Le sexe, cette maladie qu’il faut soigner

Brandon est accro au sexe. Il visionne des films pornographiques à longueur de journée, fait l’amour à des call-girls de luxe, poursuit une fille dans le métro car son addiction peut prendre le dessus à chaque instant. Rien de neuf sous le soleil. La perversité de Brandon démontrée au travers de ses entretiens en live-cam avec une femme siliconée, on n’y croit guère.
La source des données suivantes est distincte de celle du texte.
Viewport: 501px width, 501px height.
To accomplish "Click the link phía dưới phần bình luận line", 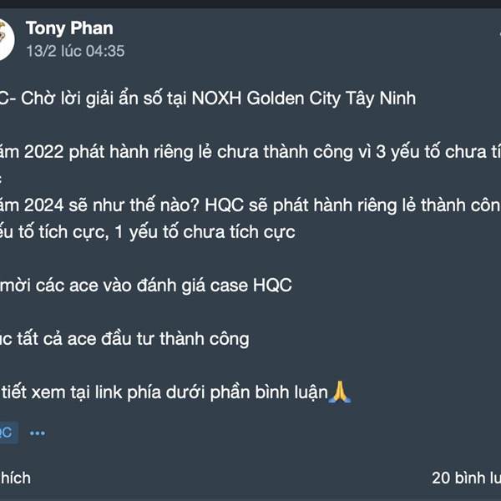I will (x=167, y=392).
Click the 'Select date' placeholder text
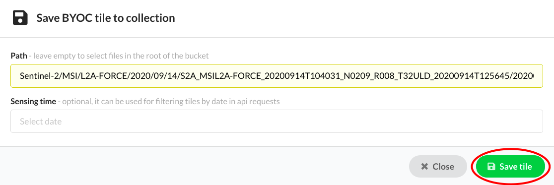 pyautogui.click(x=41, y=122)
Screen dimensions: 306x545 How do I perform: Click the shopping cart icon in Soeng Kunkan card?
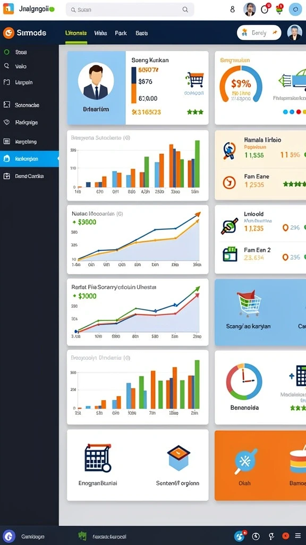pos(195,80)
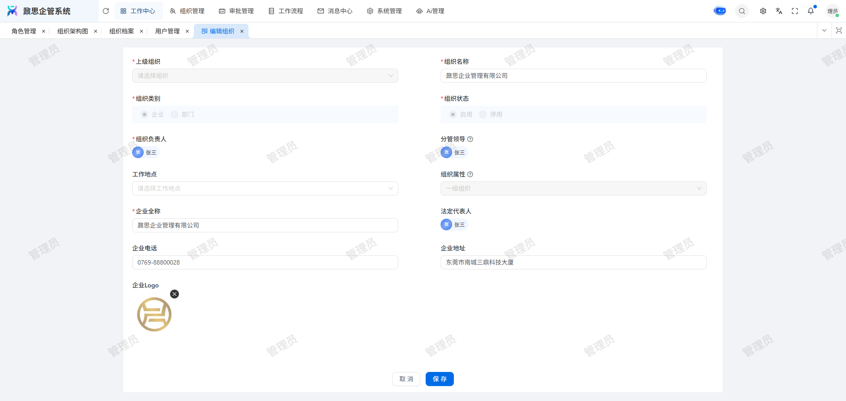Open the AI assistant robot icon
846x401 pixels.
click(x=720, y=11)
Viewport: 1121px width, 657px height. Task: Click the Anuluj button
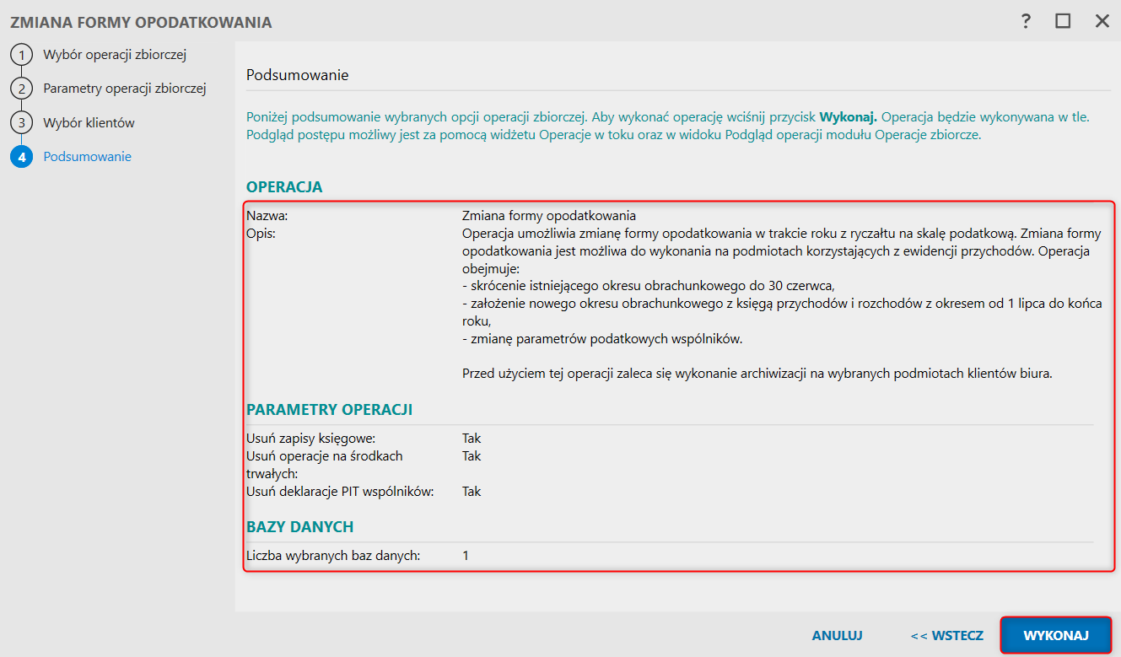pos(837,635)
Ainsi le film avancé comme une œuvre qui doit analyser le monde sexué et son marché s’éteint. C’est ridicule tellement les interactions entre les acteurs sont vulgarisées. Impossible de donner de la crédibilité au travail de McQueen tant il ne le mérite pas. Il nous propose une vision édulcorée du mal-être de Brandon car il était possible d’exploiter ce personnage bien au-delà de ce qui est proposé dans ce film. Fassbender est torturé mais sans jamais entrer dans l’analyse de sa souffrance parce qu’il souffre c’est un fait. In fine, ce travail traite du mal-être sociétal, du matérialisme et de la superficialité des relations humaines. Dans ce domaine, on a vu des travaux scéniques nettement plus probants.
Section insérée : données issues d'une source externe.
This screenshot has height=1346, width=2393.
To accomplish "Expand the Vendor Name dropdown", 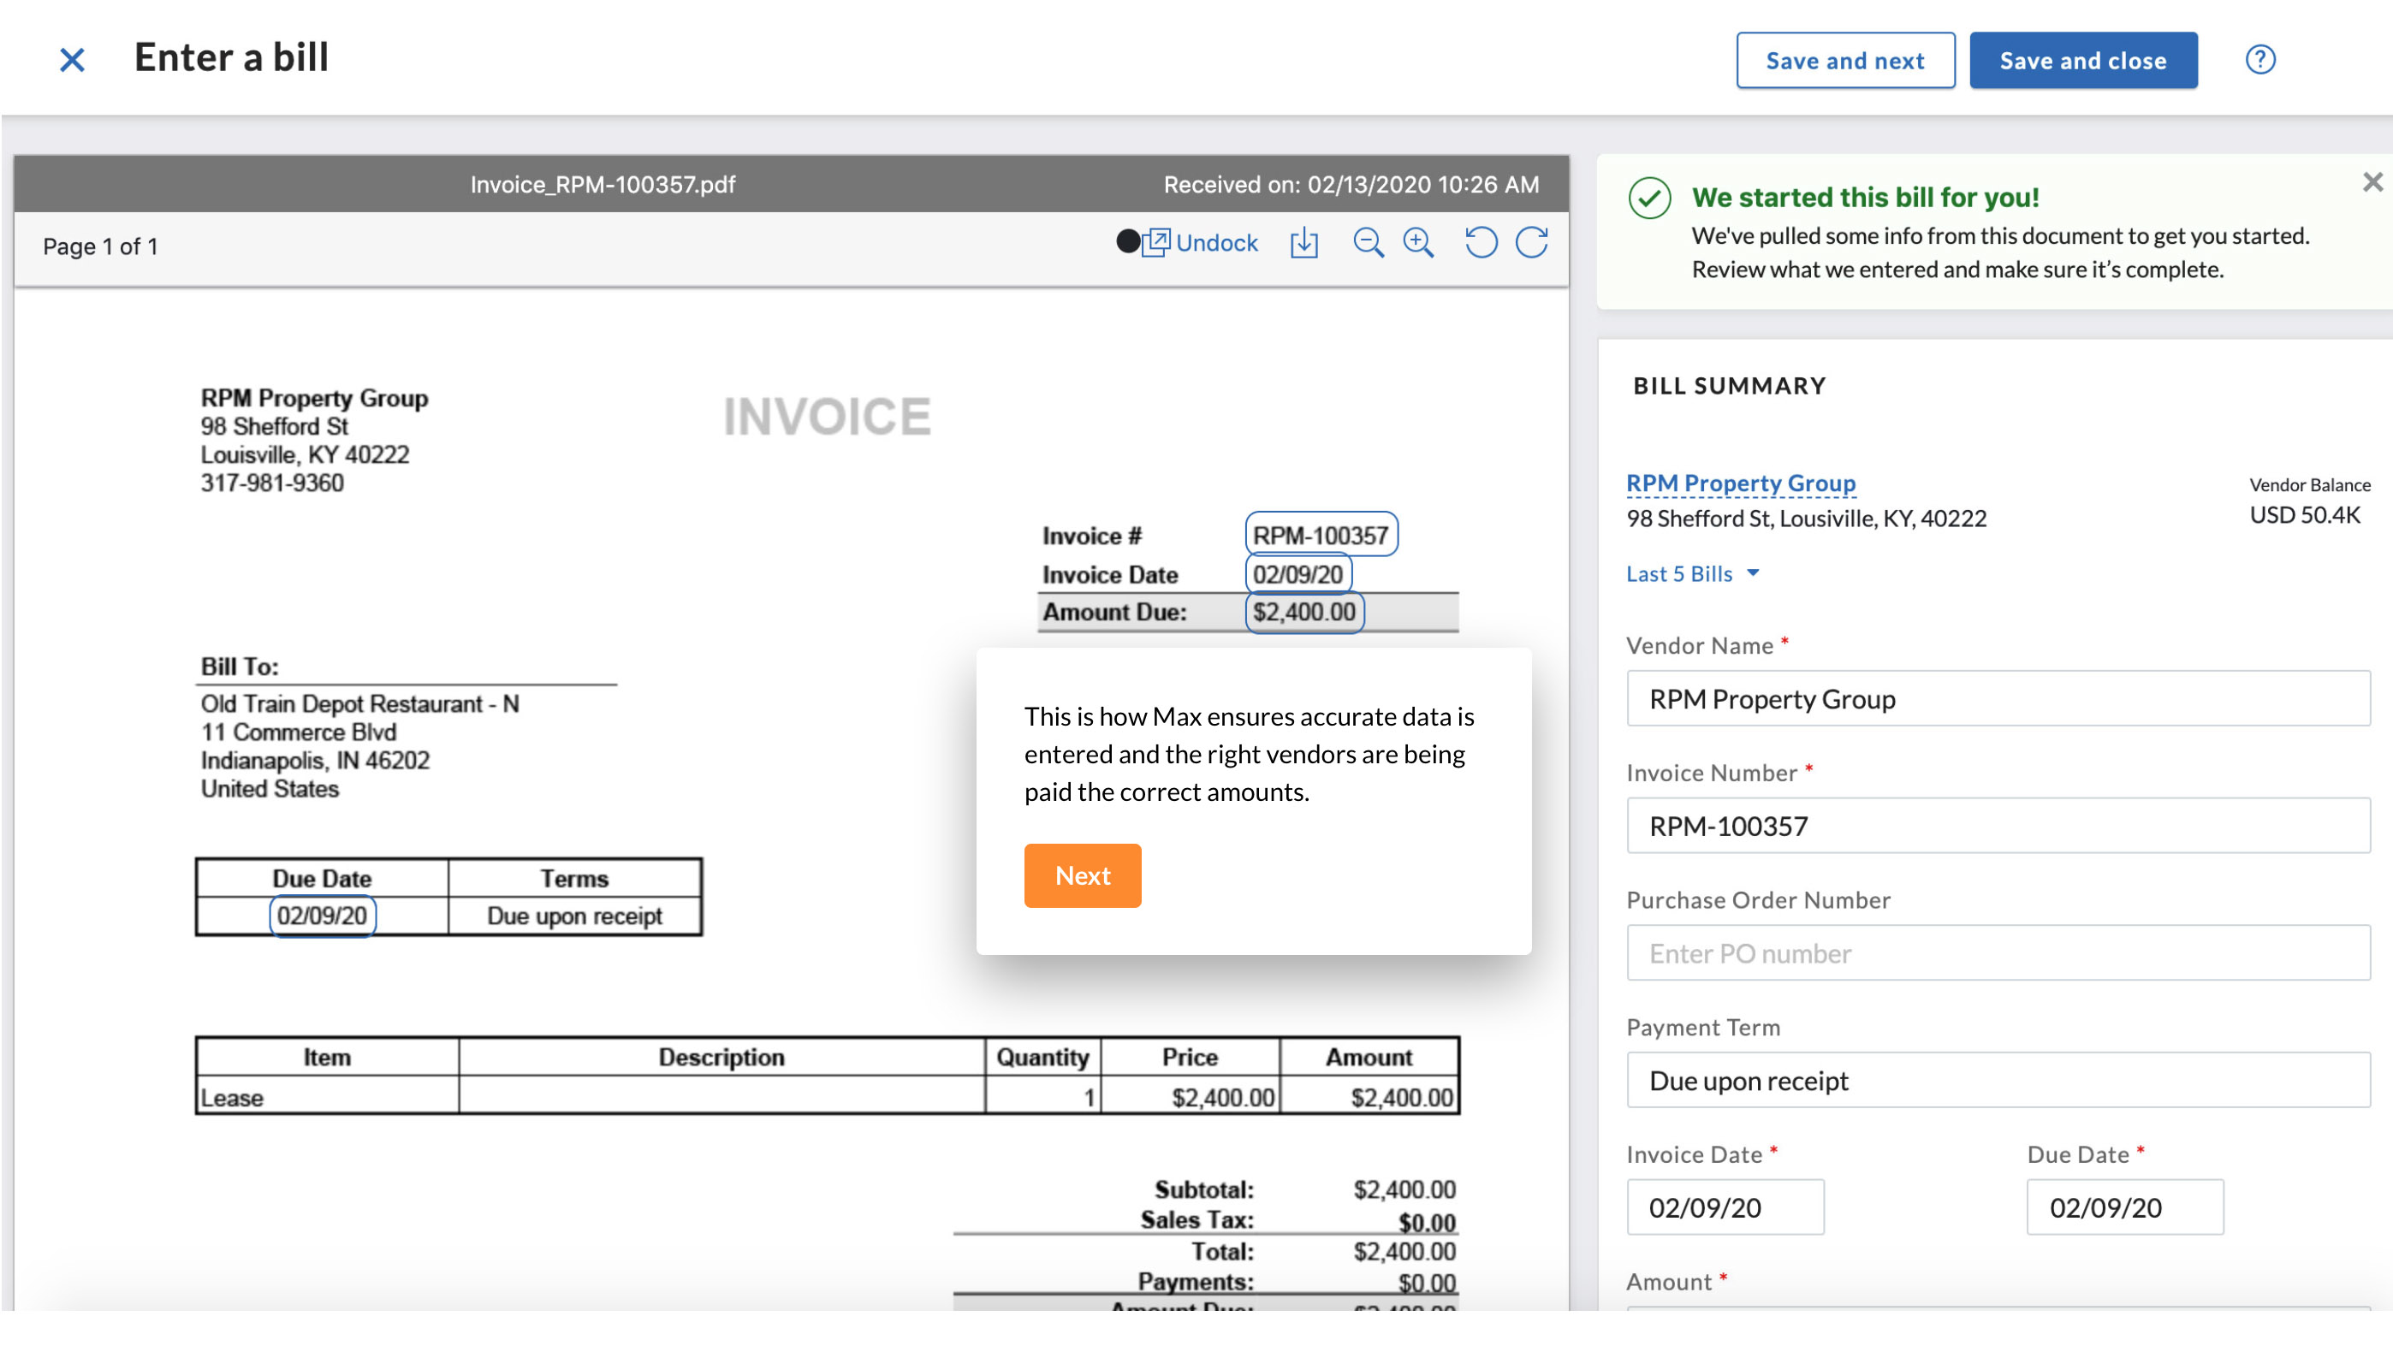I will (x=1996, y=699).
A croire qu’on ne traite pas la superficialité relationnelle par la superficialité scénaristique. Durant une centaine de minutes, on comprend qu’il y a un malaise considérable entre sa sœur et lui. Tellement flagrant qu’un enfant de huit ans pourrait le déceler. A nouveau un manque cruel de finesse. Hélas les chapitres se succèdent dans un chaos sans intérêt. Creux, vide et sans volonté réelle d’approcher la complexité des sentiments humains. Une discussion intéressante dans un restaurant. Cinq minutes c’est insuffisant.

Le suçon religieux

Shame témoigne de l’omniprésence de la dimension judéo-chrétienne dans notre société. Cette empreinte moralisatrice qui rend le film dérangeant. (Sur ce point la critique avait raison). Une vision partiale de l’attirance physique et du désir corporel. On condamne le libertin errant mais on excuse voire on plaint l’homme marié qui trompe sa femme sans relâche. Sous prétexte qu’il se trouve sous la coupe du mariage, il est à excuser.
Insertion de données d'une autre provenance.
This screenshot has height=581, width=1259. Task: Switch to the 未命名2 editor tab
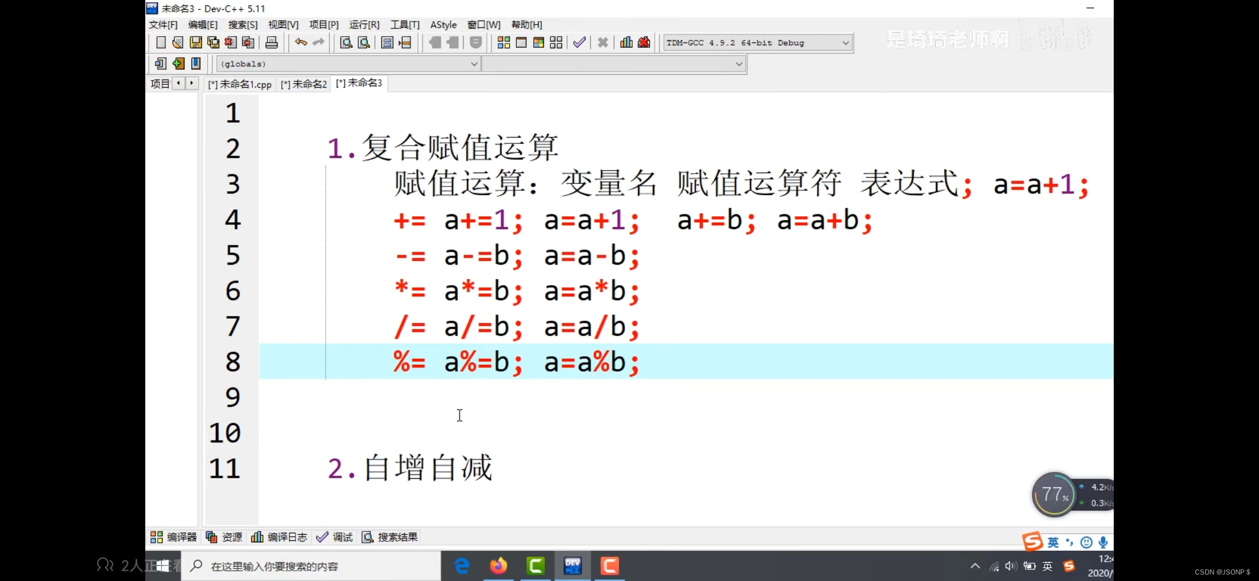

[SPOILER] Lorsque Brandon entre dans une discothèque gay. L’univers devient soudainement glauque. On quitte les lits duveteux, remplis de plumes où s’entrelacent des prostituées de luxe, belles, sensuelles et soignées jusqu’au bout des ongles pour une atmosphère pesante où les homosexuels sont présentés comme des citoyens basiques qui siphonnent des bières, portent des casquettes de camionneurs et se sodomisent partout dans le bar. La douceur et la beauté leur sont interdites ? On est en droit de se poser la question ? [FIN DU SPOILER]

Fassbender aurait pu permettre au film de s’en sortir mais même lui ne semble pas y croire. Loin du charisme d’un Christian Bale dans American Psycho. Erreur de casting ? Certainement pas. Fassbender ne manque pas de qualité. Ceci dit, il semble abandonné à son rôle et avoir manqué d’encadrement à l’instar du film. Carey Mulligan tire son épingle du jeu, elle possède décidemment un potentiel énorme qu’on avait pu apercevoir dans Drive. Touchante et sensuelle elle suscite à la fois tendresse et incompréhension. On a envie de la serrer dans ses bras, on a envie de comprendre sa relation avec son frère aussi mais McQueen ne nous offre pas cette opportunité.

Esthétiquement c’est une réussite. Par contre la bande originale est barbante et ne colle pas aux scènes.

Il ne faut pas tout intellectualiser certes mais il ne faudrait pas présenter l’être humain uniquement sous un aspect purement primitif. Un travail inachevé, une orientation républicaine.